At the NCAA Regional Finals in Anaheim, the #1 seed Oregon Ducks had just lost to #2 Oklahoma in a game that sent the Sooners to the number one goal every college player dreams of – the Final Four. There’s a brief cooling off period before the media is allowed to interview the players and coaches. Because of other media commitments for the winners, the losing team is required to speak first.
Usually the requests are for three players and the head coach to attend the post game press conference. It’s always difficult watching these pressers because the season comes to such an abrupt end. The NCAA tourney is a sudden death ordeal, unlike the NBA’s best-of-seven playoffs. Therefore, every game is like Game 7 to a college kid – meaning the loser has to face the realization that . . . it’s over.
For seniors not only is the season over, but for the guys who aren’t going to play professionally, their basketball career is over. For many of them, they’ve been playing since they could walk. So that’s a pretty big dose of reality to swallow for a 22-year-old kid. Yet, Jon Rothstein of CBS Sports Network thought it was both appropriate and necessary to ask Oregon’s seniors, 20 minutes after the game – and their dreams – ended, “How much does this loss hurt?”
Dwayne Benjamin was the first to answer. He looked up and said, “I’ve never felt like this before, never been this sad. Not because we lost but because we can never call this team a team again.” And that is why media members feel obligated to ask the probing questions at such difficult times. Naturally, Benjamin had been sadder – certainly when a loved one died but, for raw emotion, Rothstein got the powerful quote he was hoping for.
Flash forward to last night’s Game 6 elimination victory for Oklahoma City over the San Antonio Spurs. Look, we all get it. Tim Duncan turned 40 last week. While he’s been referred to as “the greatest NBA power forward ever,” there is no doubt that he has slowed down. Considerably. In this country one segment of society loves to deify athletes – until they show signs of no longer having the ability to dominate. Then, they will drop that athlete as fast as they’ll replace him with . . . someone who reminds them of him “back when.”
It was just March 23 that an article was written about “Old Man River-walk” entitled, Stats aside, Duncan may be having his best season yet” (Fran Blinebury, NBA.com). Sure, there has been a transition from being the leader scorer to a veteran “player-coach” but, after all, the Spurs did win 67 (out of 82) regular season games and posted a 40-1 home record during that period. Duncan’s stats have dropped significantly to 8.6 points, 7.3 rebounds and 1.3 blocks (from 19.0 pts, 10.8 reb and 2.2 blocks) but aren’t his current numbers what the Spurs could use from a back up post player? Did he hurt the team that badly during the season? During last night’s telecast, Jeff Van Gundy warned people not to pass judgment on Duncan for his play in the OKC series alone.

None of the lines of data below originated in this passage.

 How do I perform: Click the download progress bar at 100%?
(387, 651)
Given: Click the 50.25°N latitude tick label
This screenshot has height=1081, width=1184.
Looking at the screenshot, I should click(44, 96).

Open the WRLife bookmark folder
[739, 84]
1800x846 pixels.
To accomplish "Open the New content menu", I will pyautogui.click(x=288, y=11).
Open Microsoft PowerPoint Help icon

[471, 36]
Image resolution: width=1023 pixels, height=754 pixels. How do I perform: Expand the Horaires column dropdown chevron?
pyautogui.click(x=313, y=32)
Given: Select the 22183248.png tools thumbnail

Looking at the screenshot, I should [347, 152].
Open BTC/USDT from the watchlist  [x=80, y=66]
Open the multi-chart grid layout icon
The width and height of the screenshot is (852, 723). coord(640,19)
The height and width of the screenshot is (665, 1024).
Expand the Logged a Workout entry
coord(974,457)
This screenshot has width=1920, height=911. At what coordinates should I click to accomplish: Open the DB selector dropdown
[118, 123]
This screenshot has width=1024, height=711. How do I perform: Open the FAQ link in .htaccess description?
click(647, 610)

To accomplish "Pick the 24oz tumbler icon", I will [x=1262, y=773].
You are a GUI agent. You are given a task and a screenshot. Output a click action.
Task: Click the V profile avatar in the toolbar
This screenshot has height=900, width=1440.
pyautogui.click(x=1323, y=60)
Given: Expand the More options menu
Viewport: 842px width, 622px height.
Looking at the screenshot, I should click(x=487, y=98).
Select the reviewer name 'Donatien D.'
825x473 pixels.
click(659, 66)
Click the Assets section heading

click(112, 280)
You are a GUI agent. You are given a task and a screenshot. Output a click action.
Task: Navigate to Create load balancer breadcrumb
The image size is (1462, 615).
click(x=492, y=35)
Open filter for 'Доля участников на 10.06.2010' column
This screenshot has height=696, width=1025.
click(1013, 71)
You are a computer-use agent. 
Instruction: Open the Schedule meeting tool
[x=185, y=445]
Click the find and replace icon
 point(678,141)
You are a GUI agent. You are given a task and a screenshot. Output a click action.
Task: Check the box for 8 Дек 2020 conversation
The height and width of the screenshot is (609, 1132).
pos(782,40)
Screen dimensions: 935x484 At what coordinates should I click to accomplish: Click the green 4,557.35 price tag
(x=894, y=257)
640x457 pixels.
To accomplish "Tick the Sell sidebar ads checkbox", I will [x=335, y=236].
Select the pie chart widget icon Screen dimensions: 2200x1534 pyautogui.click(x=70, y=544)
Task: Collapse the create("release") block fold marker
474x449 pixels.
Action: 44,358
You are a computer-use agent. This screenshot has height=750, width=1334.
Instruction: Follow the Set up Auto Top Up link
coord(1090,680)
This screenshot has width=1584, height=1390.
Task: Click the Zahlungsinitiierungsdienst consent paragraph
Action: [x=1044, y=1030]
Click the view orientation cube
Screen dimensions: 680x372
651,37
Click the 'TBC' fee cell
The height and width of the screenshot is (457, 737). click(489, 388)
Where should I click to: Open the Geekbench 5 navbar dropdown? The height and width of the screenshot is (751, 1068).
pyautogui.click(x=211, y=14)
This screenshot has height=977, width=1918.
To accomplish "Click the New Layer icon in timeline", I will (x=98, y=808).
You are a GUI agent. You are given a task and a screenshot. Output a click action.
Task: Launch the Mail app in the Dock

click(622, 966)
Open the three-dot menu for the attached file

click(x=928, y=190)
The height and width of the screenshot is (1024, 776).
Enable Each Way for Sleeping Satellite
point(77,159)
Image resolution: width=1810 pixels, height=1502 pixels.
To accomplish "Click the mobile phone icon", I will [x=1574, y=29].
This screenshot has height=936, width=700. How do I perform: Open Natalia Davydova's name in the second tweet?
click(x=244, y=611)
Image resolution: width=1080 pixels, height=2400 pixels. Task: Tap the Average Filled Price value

Duncan has been taking pay cuts so it’s not like San Antonio would be freeing up a ton of cap space. (In an article on the richest NBA players, he rated ninth with an estimated net worth of $150 million, so he’s as savvy with the financial part of his life as he is with the professional side) and what price can be put on his leadership and the fact that a living legend, a future Hall of Famer is still on the squad, acting as a role model, willing and able to discuss the Spurs’ style and NBA life to the younger guys? The main question for the Spurs is – will whichever player they get in Duncan’s place be an improvement on next year’s roster?
Possibly due to the respect the members of the media have for him – or possibly due to feeling intimidated – the question was of the hem and haw variety: “Have, uh, you taken any time, at all, to think about your future?” Duncan gave the veteran’s reply – which might be why media guys love to ask young kids questions during the tough times:
“I’ll get to that after I get out of here and figure out life. That’s it.”